Arnol could see the city in the distance. He had emerged from the forest and was drawing close now to his goal. It was getting dark, and he could hear howling in the distance. He was afraid the beasts may have caught his scent again. The elves could not have been able to hold them off for long. His goal in sight, Arnol put all of his strength into a final spurt over the last stretch of land.
The beasts were coming. They had gotten away from the annoying creatures showering them with pine cones and had picked up their prey’s scent. He would pay for bringing death to so much of their family. In return, they would bring death to his family.
Arnol threw himself against the gate, pounding on it as he caught his breath. He looked back over his shoulder fearfully and called out as loudly as he could manage with his parched throat. There was no response. He continued pounding as he wondered if, even after finally reaching his goal, his quest for help had been in vain.
Inside the city two of the Immortals were having a disagreement. “He has come all the way back to our city by himself,” one was saying. “He calls for our help. The mortals must be in terrible danger. Should we not help them?”
The other, who was Andomath, the eldest and king of all the Immortals, shook his head. “We cannot let any of them into our city, my son. He has been exiled, and the law has been set so that he must not enter the gate. They have brought this punishment on themselves, and there is nothing we can do to help them. You must learn to give your attention to our people, and forget about those in the outside world.”

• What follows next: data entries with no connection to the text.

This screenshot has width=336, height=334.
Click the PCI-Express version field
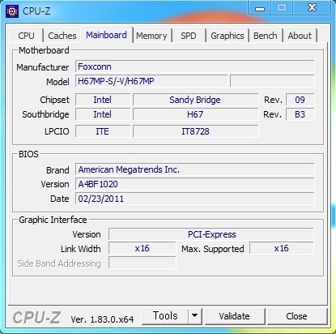tap(211, 234)
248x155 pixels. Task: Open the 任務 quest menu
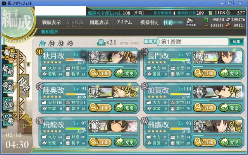click(173, 22)
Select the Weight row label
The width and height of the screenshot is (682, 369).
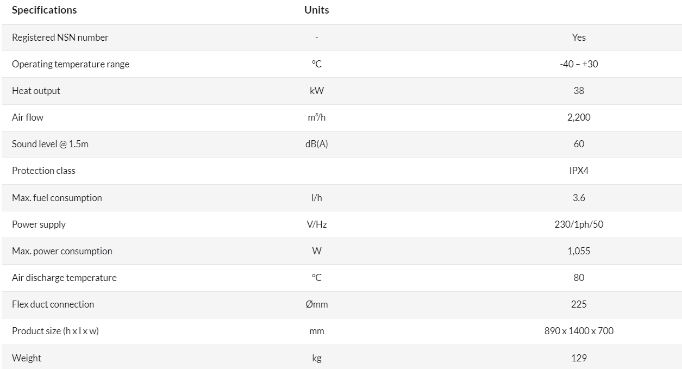27,358
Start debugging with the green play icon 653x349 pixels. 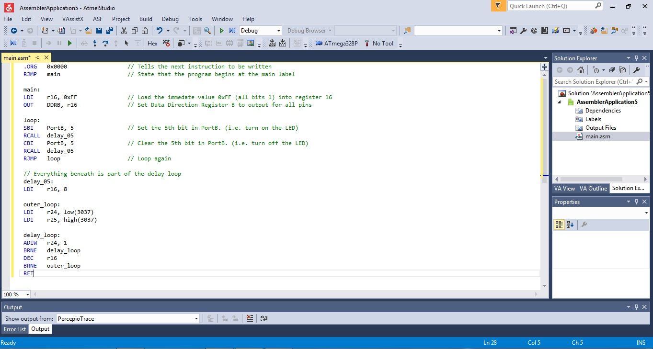pos(222,30)
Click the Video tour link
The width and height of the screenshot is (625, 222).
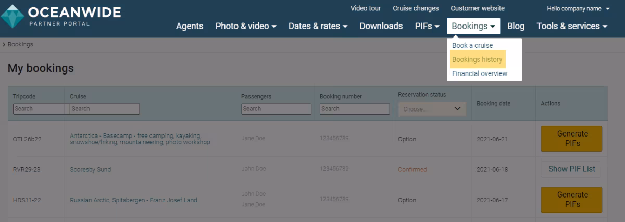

“Even if they cannot be allowed into the city, can we not go outside and help them? Why must we not help our own family?”

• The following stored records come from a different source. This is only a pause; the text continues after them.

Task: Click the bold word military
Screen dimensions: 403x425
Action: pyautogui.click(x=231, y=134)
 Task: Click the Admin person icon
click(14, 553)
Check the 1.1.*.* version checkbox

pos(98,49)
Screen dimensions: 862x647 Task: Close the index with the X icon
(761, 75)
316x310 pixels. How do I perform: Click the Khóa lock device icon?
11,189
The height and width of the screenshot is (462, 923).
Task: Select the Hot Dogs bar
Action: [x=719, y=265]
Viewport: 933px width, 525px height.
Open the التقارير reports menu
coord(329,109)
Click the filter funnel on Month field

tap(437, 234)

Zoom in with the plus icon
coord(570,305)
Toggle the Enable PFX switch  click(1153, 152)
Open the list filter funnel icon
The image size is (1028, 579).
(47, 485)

Andomath looked at him sadly. “They are not our family anymore.”
His son straightened up as if stung by the statement. “They are still my family. And I will not leave them to suffer alone. If they must not come into the city, them I will leave it and go where I can help them.”
“Angel, I implore you not to take their fate upon your shoulders. This city is your home.”

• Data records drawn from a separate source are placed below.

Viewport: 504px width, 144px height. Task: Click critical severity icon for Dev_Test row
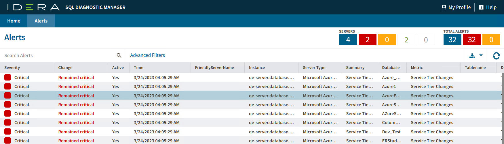pyautogui.click(x=8, y=132)
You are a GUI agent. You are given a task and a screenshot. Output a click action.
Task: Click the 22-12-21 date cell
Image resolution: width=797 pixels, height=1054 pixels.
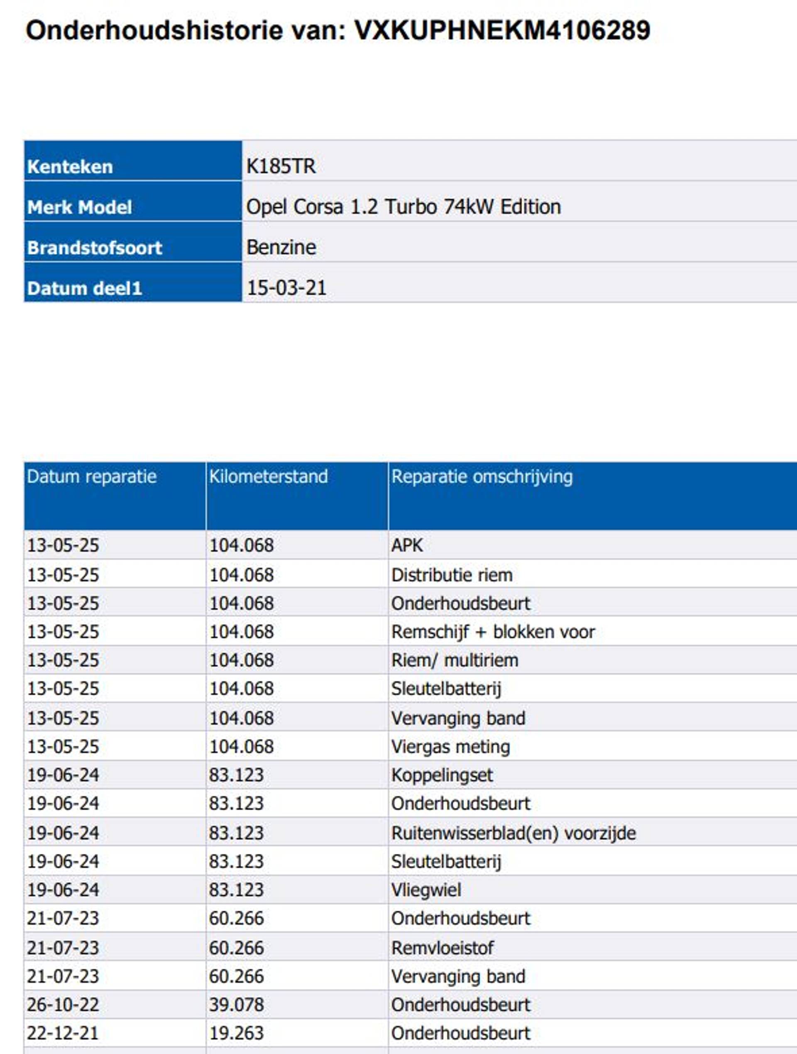(x=63, y=1033)
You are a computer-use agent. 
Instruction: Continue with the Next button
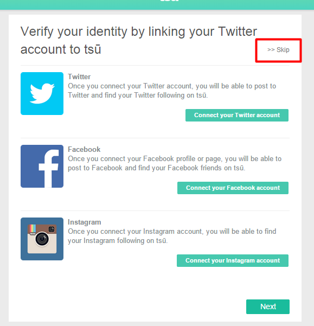pyautogui.click(x=268, y=306)
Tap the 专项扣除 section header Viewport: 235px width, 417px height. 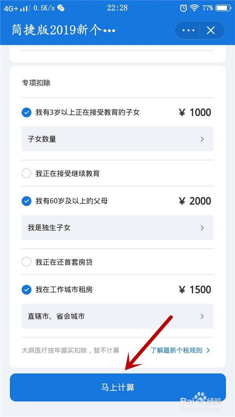point(36,83)
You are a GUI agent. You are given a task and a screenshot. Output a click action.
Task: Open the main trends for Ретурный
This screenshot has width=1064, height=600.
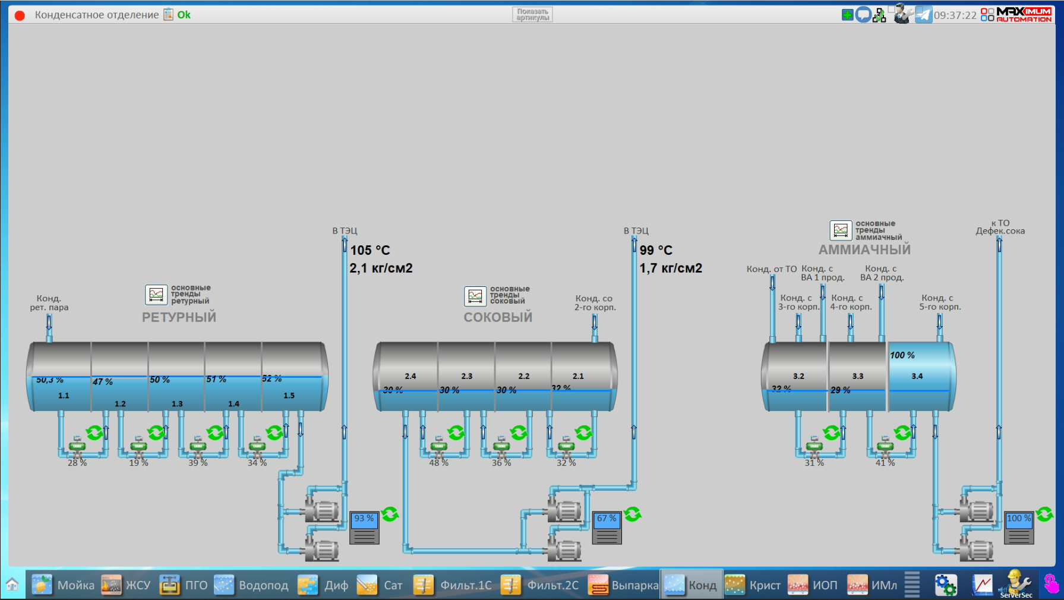click(156, 295)
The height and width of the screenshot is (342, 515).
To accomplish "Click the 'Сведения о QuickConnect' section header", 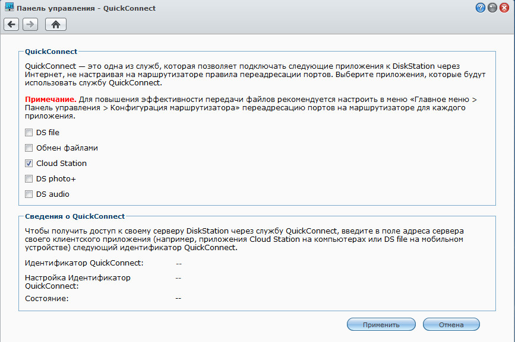I will (x=75, y=217).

Angel turned away from his father. “Not anymore.”
Arnol could see the shapes of the beasts charging at him across the field like black shadows under the dark moonlit sky. There was nowhere for him to run or hide. He banged helplessly on the gate in desperation, thinking that this must at last be the end.
Suddenly the gate moved. It swung slowly outward as a figure stepped out into the grass. The beasts were almost upon them. The figure stepped fearlessly toward them and they suddenly skidded to a halt, as if they were confronting some larger and more fearsome beast that they knew they had no chance against.
Arnol stared at the figure in surprise. The Immortal was taller and more majestic than he remembered, and the moonlight seemed to make his skin and clothes glow. It was as if Arnol could see deeper than surface level, and could tell that he had an unknowable power deep within him: the power to command and rule over all other living things. The simple mortal was awed and humbled at the same time. The Immortals had changed much since the time that he was last among them. Or maybe, he was the one who had changed.